The 1999 Constitution adopts a federal system of government for country. Section
2(2) provides that Nigeria shall be a Federation consisting of States and a Federal
Capital Territory. In A.-G., Lagos State v A.-G., Federation (2003) 12 NWLR Pt
833 pp 119 -236, the Supreme Court held that by virtue of the doctrine of
federalism which Nigeria has adopted by virtue of section 2(2) of the 1999
Constitution, the autonomy of each government, which presupposes its separate
existence and its independence from the control of the other governments including
the Federal Government, is essential to the federal arrangement. Therefore, each
government exists not as an appendage of another government but as an
autonomous entity in the sense of being able to exercise its own will in the
conduct of its affairs, free from direction by another.

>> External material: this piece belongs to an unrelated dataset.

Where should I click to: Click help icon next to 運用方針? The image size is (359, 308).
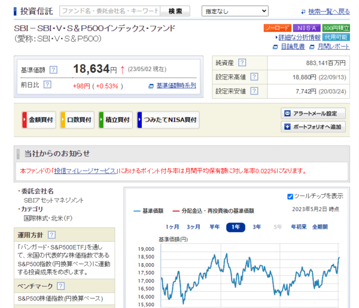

The Constitution also vertically divided powers between the federal government
and the states government under the Exclusive Legislative List, the Concurrent
Legislative List and Residual powers. National Assembly shall have power to
make for the peace, order and good government of the federation or any part
30
thereof with respect to any matter included in the exclusive legislative to the
exclusion of the House of Assembly of State and any matter in the concurrent
legislative list to the extent prescribed thereto. The House of Assembly of a State
shall have power to make laws for the peace, order and good government of the
State or any part thereof with respect to; any matter not included in the exclusive
legislative list set and matter included in the concurrent legislative list to extent
prescribed thereto.
While section 4(5) provides for the application of the doctrine of covering the
field, thus: if any law enacted by the House of Assembly of a State is inconsistent
with any law validly made by the National Assembly, the law made by the
National Assembly shall prevail and that other law shall to the extent of the
inconsistency be void. While residual powers are left to the jurisdictions of the
states. Residual powers comprise of matters not cover by the exclusive and the
concurrent list.\ Reaffirming the federal structure of Nigeria, under the 1999
Constitution, the Supreme Court in A.-G, Abia State v AGF (supra) held that
Nigeria, as a federation, operates federalism. This is made possible by the federal
Constitutions enacted in the past, culminating in the current Constitution of the
federal republic of Nigeria. Chapter 1, part 1 clearly describes Nigeria as a federal
republic.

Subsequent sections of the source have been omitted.